• [PROBLEM REQUIREMENTS]: Copy the part that opens with the line containing "You are a computer-use agent. Viewport: 832px" and closes with the line containing "Select the 周三", putting "Command" wherever "Instruction" appears and changing nothing else.

Word and item position data:
....................
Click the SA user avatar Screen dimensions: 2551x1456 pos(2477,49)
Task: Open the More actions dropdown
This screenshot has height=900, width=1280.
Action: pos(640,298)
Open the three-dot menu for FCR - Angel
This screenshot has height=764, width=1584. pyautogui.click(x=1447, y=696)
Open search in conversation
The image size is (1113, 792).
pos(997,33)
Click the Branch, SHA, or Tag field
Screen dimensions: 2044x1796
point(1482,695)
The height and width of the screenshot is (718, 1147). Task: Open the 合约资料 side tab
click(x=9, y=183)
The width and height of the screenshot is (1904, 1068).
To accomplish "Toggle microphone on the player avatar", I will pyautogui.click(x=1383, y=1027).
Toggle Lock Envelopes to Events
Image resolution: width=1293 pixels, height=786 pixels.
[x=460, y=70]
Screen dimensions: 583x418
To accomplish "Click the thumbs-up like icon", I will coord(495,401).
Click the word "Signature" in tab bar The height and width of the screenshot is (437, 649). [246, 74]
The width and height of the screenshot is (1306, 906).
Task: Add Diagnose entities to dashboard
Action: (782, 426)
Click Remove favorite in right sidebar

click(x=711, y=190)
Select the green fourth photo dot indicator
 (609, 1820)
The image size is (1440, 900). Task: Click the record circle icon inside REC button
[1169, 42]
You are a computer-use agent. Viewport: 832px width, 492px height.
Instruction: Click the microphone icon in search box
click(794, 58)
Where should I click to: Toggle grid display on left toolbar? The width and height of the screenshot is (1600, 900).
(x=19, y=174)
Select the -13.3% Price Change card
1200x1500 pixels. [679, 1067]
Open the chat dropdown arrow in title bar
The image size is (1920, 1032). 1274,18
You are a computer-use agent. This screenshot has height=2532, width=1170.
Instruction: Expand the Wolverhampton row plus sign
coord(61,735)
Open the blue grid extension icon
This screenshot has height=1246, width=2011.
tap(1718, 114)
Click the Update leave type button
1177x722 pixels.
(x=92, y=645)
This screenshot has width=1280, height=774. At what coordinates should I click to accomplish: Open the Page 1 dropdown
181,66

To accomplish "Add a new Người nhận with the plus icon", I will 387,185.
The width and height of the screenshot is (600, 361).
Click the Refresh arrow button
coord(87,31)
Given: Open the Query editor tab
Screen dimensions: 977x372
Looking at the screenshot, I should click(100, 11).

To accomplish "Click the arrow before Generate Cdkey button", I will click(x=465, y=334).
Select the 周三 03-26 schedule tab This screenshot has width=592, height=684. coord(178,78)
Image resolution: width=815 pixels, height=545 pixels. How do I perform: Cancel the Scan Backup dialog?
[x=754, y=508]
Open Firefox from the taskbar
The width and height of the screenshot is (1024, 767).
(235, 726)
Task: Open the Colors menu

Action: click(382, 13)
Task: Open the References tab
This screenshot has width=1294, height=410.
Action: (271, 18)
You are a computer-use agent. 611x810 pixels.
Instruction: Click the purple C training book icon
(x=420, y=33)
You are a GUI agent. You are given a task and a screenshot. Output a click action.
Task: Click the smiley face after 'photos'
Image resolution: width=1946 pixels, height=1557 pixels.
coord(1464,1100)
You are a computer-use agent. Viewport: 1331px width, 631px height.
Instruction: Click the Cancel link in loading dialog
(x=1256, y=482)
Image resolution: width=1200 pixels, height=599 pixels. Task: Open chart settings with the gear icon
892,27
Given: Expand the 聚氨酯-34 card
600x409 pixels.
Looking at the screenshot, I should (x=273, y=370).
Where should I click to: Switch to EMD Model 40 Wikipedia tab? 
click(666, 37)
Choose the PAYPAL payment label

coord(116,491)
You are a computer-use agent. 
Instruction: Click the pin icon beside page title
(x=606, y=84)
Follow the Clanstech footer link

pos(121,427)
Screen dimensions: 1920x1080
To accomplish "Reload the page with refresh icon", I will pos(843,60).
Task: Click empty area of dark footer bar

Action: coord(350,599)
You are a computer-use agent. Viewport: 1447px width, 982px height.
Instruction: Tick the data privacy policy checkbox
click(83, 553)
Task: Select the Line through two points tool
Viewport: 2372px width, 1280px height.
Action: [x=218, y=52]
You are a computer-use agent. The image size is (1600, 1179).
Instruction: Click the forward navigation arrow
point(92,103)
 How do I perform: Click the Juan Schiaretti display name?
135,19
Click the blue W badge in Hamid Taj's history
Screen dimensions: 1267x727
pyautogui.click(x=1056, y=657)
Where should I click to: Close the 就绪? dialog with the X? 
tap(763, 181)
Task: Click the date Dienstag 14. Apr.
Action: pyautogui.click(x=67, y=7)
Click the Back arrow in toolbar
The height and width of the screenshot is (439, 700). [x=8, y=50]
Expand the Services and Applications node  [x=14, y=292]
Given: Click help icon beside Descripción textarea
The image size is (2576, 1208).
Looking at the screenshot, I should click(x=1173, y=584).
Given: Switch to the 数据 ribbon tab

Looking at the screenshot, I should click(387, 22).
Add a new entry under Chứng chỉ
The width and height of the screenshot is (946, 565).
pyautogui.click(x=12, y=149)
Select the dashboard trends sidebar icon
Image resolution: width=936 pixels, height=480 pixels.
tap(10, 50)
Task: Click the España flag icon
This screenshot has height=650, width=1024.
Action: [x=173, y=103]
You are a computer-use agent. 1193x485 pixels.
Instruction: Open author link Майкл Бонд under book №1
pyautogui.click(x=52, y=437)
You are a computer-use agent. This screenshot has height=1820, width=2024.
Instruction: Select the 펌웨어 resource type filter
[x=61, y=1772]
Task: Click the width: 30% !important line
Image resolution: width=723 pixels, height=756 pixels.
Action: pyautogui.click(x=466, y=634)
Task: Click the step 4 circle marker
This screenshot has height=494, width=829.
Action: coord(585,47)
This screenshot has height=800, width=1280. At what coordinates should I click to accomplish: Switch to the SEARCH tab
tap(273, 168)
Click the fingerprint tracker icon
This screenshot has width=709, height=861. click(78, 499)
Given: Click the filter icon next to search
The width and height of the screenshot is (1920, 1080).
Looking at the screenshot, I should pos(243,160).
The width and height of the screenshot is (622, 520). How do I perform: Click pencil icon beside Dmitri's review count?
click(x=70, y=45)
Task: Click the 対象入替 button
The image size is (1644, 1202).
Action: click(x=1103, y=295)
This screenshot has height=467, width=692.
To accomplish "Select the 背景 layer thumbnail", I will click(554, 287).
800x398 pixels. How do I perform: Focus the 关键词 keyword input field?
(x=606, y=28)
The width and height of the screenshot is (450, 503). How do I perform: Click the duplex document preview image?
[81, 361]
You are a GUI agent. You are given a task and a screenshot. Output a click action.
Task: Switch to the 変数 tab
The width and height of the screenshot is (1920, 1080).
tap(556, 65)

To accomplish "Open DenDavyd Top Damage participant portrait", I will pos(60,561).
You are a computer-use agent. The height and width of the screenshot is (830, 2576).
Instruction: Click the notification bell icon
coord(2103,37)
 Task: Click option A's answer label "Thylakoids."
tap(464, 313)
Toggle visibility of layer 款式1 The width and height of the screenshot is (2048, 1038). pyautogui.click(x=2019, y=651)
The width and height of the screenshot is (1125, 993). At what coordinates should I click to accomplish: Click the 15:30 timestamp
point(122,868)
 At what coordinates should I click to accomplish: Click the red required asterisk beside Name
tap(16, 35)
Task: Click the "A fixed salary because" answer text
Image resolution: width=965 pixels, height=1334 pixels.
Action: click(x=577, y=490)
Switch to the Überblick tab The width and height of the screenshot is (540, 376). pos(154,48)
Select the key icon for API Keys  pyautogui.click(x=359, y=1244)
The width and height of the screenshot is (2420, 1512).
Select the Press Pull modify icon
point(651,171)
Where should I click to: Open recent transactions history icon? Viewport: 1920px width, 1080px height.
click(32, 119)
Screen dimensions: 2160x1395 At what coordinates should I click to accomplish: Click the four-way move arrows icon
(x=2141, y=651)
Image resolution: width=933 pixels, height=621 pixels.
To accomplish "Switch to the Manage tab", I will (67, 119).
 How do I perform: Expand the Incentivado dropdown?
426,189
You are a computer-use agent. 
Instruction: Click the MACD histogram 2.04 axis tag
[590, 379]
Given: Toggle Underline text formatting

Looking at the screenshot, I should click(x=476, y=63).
....................
• [RESULT OF THIS TASK]:
You are a computer-use agent. Viewport: 832px width, 492px height.
Command: Click the microphone icon in search box
click(794, 58)
Where should I click to: Toggle grid display on left toolbar? The width and height of the screenshot is (1600, 900).
(x=19, y=174)
Select the -13.3% Price Change card
1200x1500 pixels. [679, 1067]
Open the chat dropdown arrow in title bar
The image size is (1920, 1032). 1274,18
You are a computer-use agent. This screenshot has height=2532, width=1170.
Command: Expand the Wolverhampton row plus sign
coord(61,735)
Open the blue grid extension icon
This screenshot has height=1246, width=2011.
tap(1718, 114)
Click the Update leave type button
1177x722 pixels.
(x=92, y=645)
This screenshot has width=1280, height=774. At what coordinates should I click to accomplish: Open the Page 1 dropdown
181,66

To accomplish "Add a new Người nhận with the plus icon", I will 387,185.
The width and height of the screenshot is (600, 361).
Click the Refresh arrow button
coord(87,31)
Given: Open the Query editor tab
Screen dimensions: 977x372
Looking at the screenshot, I should click(100, 11).

To accomplish "Click the arrow before Generate Cdkey button", I will click(x=465, y=334).
Select the 周三 03-26 schedule tab This screenshot has width=592, height=684. coord(178,78)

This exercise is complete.